SOUS-SECTION 3 LA PHASE JURIDICTIONNELLE
b. Etendue de la compétence
65Les juges de l'ordre judiciaire sont seuls compétents pour se prononcer sur la validité ou les effets des voies d'exécution utilisées pour le recouvrement d'impôts, sauf à renvoyer les parties à faire trancher par la juridiction administrative exclusivement compétente, les questions préjudicielles dont dépend la solution du litige et, en ce cas, à surseoir à statuer (Cass. com. 19 février 1991, Gaz. Pal. 1992 - Panorama p. 13).

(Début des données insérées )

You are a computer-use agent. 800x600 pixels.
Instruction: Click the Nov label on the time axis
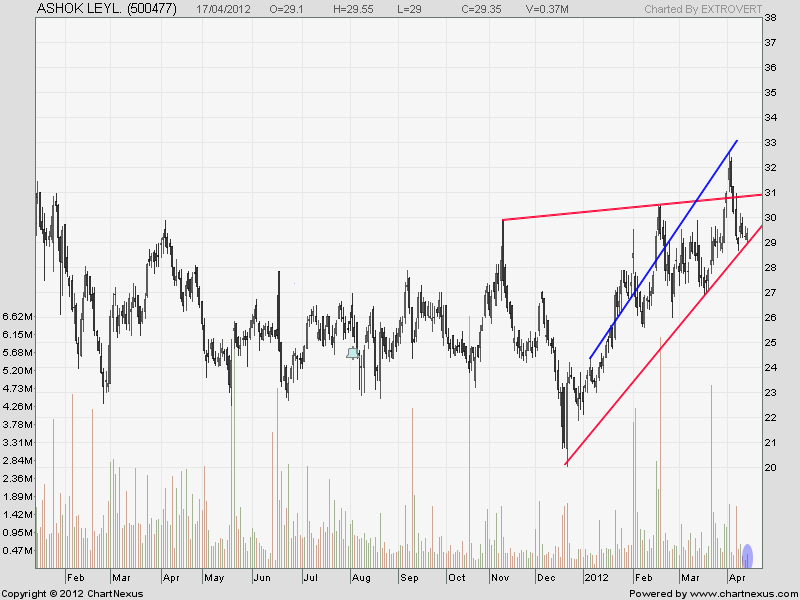(500, 578)
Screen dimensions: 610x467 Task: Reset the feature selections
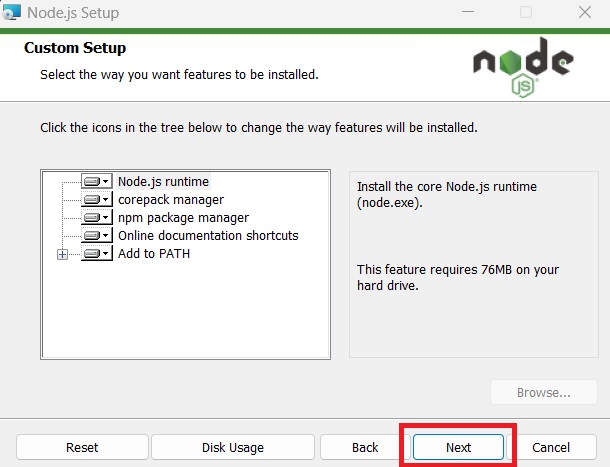pyautogui.click(x=82, y=447)
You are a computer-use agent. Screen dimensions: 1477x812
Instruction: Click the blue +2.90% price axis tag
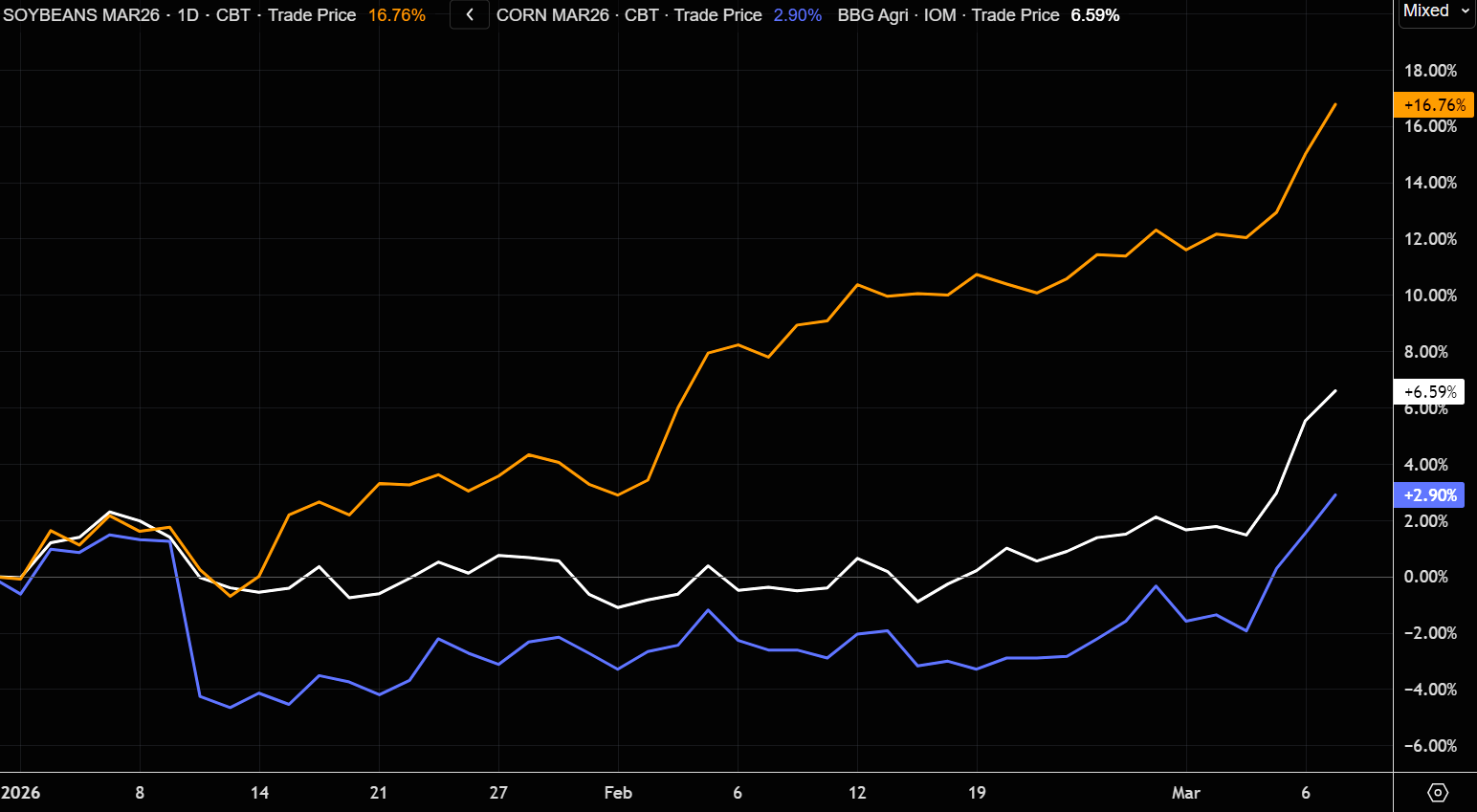1430,495
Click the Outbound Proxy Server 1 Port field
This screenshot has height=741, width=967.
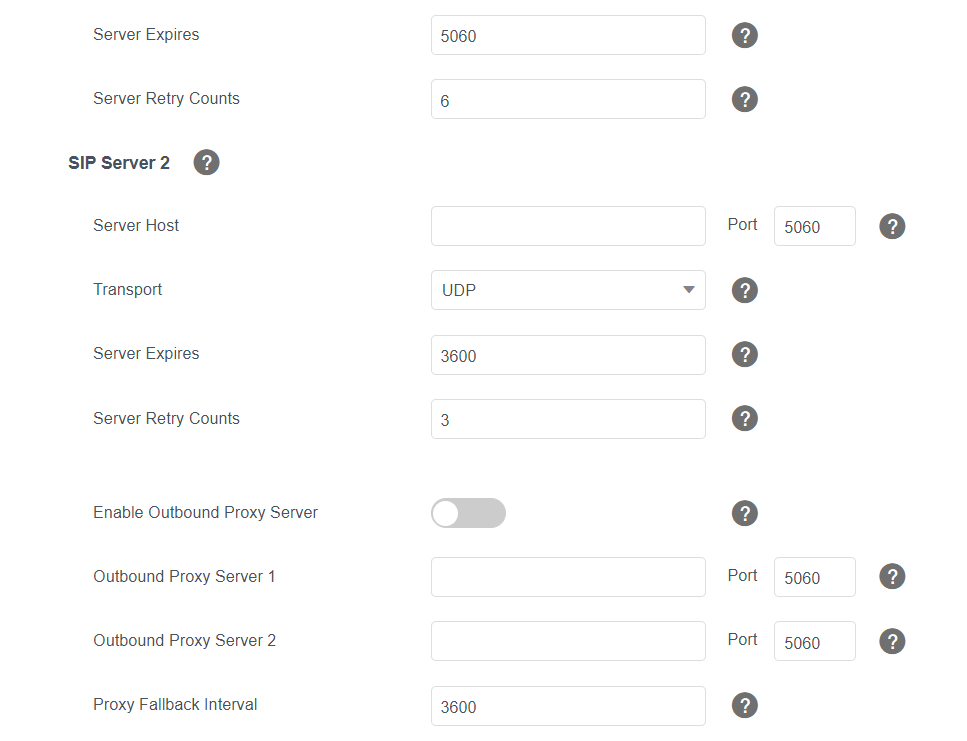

66N'ayant de compétence en matière de poursuites fiscales que pour apprécier la régularité des actes eux-mêmes, les juridictions judiciaires ne sauraient y faire obstacle en accordant un sursis à exécution (Cass. com. 27 novembre 1978, Bull. civ. IV n° 280 p. 230) ou des délais de paiement en se fondant notamment sur les articles 1244-1 et 1244-2 du Code civil (Cass. com. 23 novembre 1993, R.J.F. 1994 p. 123 et VERSAILLES 17 septembre 1987, Mémorial des percepteurs 1988 p. 203).
Le comptable public est seul compétent pour différer le recouvrement en accordant des délais (PARIS 12 juin 1987, D. 1987 I.R. 174).
En effet, suivant le principe de la séparation des fonctions administrative et judiciaire édicté par l'article 13 de la loi des 16 et 24 août 1790, puis rappelé par le décret du 16 fructidor an III, les magistrats de l'ordre judiciaire ne peuvent intervenir dans les questions relatives à la perception de l'impôt (Cass. civ. 15 mars et 17 octobre 1922, DP 1922-1-176, PARIS 27 avril et 4 octobre 1960, R.J.C.I. n°s 46 et 66 p. 126 et 193).
2. Compétence territoriale
67En l'absence de dispositions contraires édictées dans le Livre des procédures fiscales, ce sont les règles de droit commun définies dans le décret du 31 juillet 1992 qui s'appliquent (à rap. Com. 6 décembre 1978, Bull. civ. IV n° 299 p. 246 et 18 avril 1989, ibid IV n° 124 p. 83).
Le principe général est défini à l'article 9 du décret qui prévoit que le juge de l'exécution compétent est, au choix du demandeur, celui du lieu où demeure le débiteur ou celui du lieu d'exécution de la mesure.
Si le débiteur demeure à l'étranger ou si le lieu où il demeure est inconnu, le juge compétent est celui du lieu d'exécution.
Toutefois, de multiples dérogations sont apportées par ce décret qui fixe pour plusieurs procédures une compétence unique, sans possibilité d'option.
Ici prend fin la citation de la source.